More than 150,000 ether tokens, a digital currency similar to bitcoin, worth around $30 million were stolen by cybercriminals on Wednesday.
Around 153,000 tokens were taken by hackers, according to data from Etherscan. 44,055 tokens were stolen from commerce platform Swarm City. The theft was noticed at 12:30 p.m. ET on Wednesday, according to Swarm City communications officer Matthew Carano. The stolen tokens are worth around $32.6 million at today’s price for ether.
“We alerted the Ethereum Foundation and multiple developer groups immediately. Together, we were able to determine that malicious actors had exploited a flaw in the Parity Multisig code, which allowed a known party to steal over 153,000 ether from several projects including Edgeless Casino, Aeternity, and Swarm City,” Carano said in a blog post.
Aeternity confirmed in a blog post that 82,000 ether tokens had been stolen.
Once the hack came to light, ether’s price fell from around $235 to $196, according to Coindesk data. The price has since recovered slightly to $213.
How was the currency hacked?
A critical security alert was later released by Parity, a software developer which produces a web browser allowing users to interact with the Ethereum blockchain network and buy and sell cryptocurrencies including ether.
Parity produces a digital wallet for users to keep their funds. These wallets can use multisignature technology, which is intended to add security to digital currency exchanges by requiring another user to sign a transaction before it is added to the blockchain.
However, a vulnerability in the multisignature wallet’s code was exploited by hackers.
Gavin Wood, âfounder and CTO of Parity, released a security alert telling users with Parity’s multisignature wallets to move their funds to somewhere secure.
“There is an effort by the foundation underway to secure funds in other wallets to prevent any further compromises,” Wood said on Gitter, an instant messaging chatroom, on Wednesday.
Has the vulnerability been fixed?
Around midnight on Wednesday, Parity reported it had released an update to fix the coding issue and future wallets are secure.

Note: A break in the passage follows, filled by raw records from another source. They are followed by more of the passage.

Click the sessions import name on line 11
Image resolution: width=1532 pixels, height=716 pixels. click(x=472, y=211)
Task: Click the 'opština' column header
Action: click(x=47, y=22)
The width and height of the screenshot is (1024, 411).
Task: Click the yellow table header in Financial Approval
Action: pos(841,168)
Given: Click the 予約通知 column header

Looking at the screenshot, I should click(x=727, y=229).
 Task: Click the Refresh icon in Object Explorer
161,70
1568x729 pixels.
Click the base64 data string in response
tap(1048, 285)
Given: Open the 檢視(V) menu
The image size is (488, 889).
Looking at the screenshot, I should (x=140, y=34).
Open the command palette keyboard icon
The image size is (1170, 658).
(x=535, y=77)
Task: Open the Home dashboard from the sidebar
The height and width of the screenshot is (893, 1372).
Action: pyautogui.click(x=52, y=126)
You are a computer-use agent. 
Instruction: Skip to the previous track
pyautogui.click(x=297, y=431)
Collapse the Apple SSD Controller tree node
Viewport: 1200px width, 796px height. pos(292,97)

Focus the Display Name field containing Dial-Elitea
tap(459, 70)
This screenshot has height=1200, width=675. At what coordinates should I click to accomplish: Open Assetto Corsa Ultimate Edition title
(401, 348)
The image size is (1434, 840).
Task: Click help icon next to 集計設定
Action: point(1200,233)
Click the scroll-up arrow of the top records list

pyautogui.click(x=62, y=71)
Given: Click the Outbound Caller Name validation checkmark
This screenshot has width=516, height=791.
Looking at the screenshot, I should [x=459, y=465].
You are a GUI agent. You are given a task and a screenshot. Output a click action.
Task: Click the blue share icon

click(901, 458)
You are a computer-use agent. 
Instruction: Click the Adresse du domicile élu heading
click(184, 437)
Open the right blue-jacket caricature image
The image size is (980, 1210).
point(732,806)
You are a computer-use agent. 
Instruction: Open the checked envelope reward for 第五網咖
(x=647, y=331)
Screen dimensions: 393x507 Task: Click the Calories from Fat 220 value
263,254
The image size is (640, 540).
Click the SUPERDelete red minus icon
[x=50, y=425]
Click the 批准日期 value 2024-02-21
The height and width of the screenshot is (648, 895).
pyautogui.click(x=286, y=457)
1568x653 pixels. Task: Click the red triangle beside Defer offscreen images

When the vulnerability issue came to light, “white hat” hackers in the Ethereum community were able to save more than 377,000 ether tokens by taking them from affected wallets.
“If you hold a multisig contract that was drained, please be patient. We will be creating another multisig for you that has the same settings as your old multisig but with the vulnerability removed and we will return your funds to you there,” the group published on Reddit.
This latest theft follows an incident on Monday where $7 million worth of ether tokens were stolen.
How to trade digital currencies?
Tyler Moffitt, senior threat research analyst at cybersecurity firm Webroot, says the hack has serious ramifications and caused the ether price to dip.
“The key takeaway from this hack is that we’re still exploring the Ethereum space and wallet security is more important than ever. As a threat researcher, I personally recommend hardware or native wallets (desktop wallets); they are the most secure, as you are in control of any transaction,” he told CNBC via email.
“Do not store lots of currency in exchanges that control your private address. Only use them to make trades then back out to safe addresses.”